長友佑都、引退を覚悟した4年前「僕はいないものだと」 大会前に“不要論”も「辞めなくてよかった」

後半30分から途中出場を果たした
日本代表は6月25日(日本時間26日)、アメリカ・テキサス州のダラス・スタジアムで、北中米ワールドカップ(W杯)グループステージ第3節でスウェーデンと対戦し、1-1で引き分けた。グループ2位となり、3大会連続で決勝トーナメント進出を決めた。後半30分から出場し、5大会連続出場を果たした39歳DF長友佑都は試合後に「やめなくてよかったなと4年前の自分に言いたい」と話した。
この瞬間を誰よりも待ち望んでいた。1-1で迎えた後半30分、白いヘアバンドをつけた長友は左ウイングバックで出場を果たした。歴代2位の国際Aマッチ146試合目。「僕の仕事としては、まずは局面の1対1、球際で勝っていく。そして、そこからチームにエネルギーを与えていく仕事を任せられたんじゃないかなと。そういう意識で入っていきました」。その言葉通り、後半34分には決死のスライディングで相手ボールをカットしてチームに勇気を与えると、同45分には冷静にクリアを選択し、落ち着きを与えた。
本気でサッカーを辞めようと思っていた。2022年11月から12月にかけて行われたカタールW杯。大会前にFC東京の強化部には「僕はいないものだと思って、来年の編成を進めてください」と伝えていた。「人生の全てを懸けてきた」と臨んだ前回大会では全4試合に先発。PK戦の末に敗れたクロアチア戦後には、今後について白紙を強調。「ここまで人生の中で熱狂できたことはなかった。堂々と戦っている後輩を誇りに思ったし、感動しました。この悔しさを含めて、必ず彼らがつないでくれると思います」と話していた。

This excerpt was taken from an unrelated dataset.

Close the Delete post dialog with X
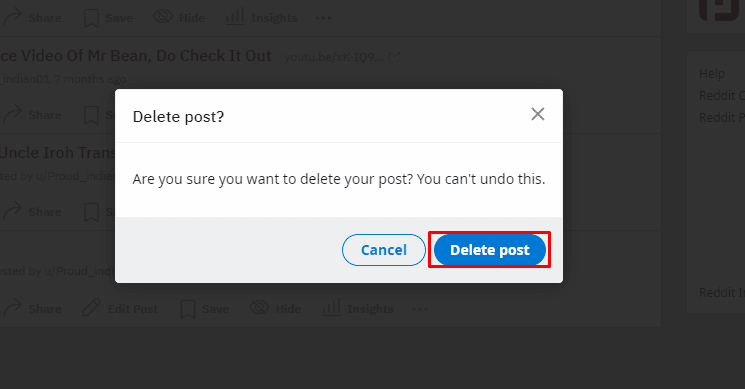Screen dimensions: 745x389 (x=537, y=114)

現役引退に傾きかけていた男を呼び戻したのは、やはりW杯だった。カタール大会決勝、アルゼンチンとフランスが3-3の激闘を繰り広げ、PK戦の末にアルゼンチンが優勝を果たした。自身と1歳違いのアルゼンチン代表FWリオネル・メッシが、自身初の優勝を手にする瞬間を画面越しに見つめた。「あの決勝は僕の人生でもナンバーワンぐらいの衝撃を受けました。球際の魂を込めたデュエル、戦いは本当に感動するものがありました。まだまだ差はありますけど、日本代表も明らかに進化している。このままいけば、日本も絶対に目標を達成できると信じています」。再び情熱が灯った。
それでも「4年間本当に苦しいことが多かった。正直、挫折しそうな時もありました」と振り返ったように、カタール大会後は紆余曲折があった。2024年3月に日本代表に復帰したが、レギュラーだったこれまでとは違い、12試合連続ベンチ外の悔しさも味わった。今大会の前には自身の不要論も耳に入ってきた。それでも誰よりもW杯に魅せられてきた男は、自らを信じ、再びこの舞台に戻ってきた。「『お前、やめなくてよかったな』と。『なんで、そんなこと考えてたんだ。ふざけんな』と4年前の自分に言いたいです。こんな素晴らしい景色が、また見られるなんて、4年前は思ってもみなかった」としみじみと語った。
目指すゴールはまだまだ先にある。29日(同30日)の決勝トーナメント1回戦ではブラジルと対戦する。「絶対に優勝するには乗り越えなきゃいけない壁。これを乗り越えた時にすごい景色が待ってますから」。最高の仲間と共に、世界一を取りに行く。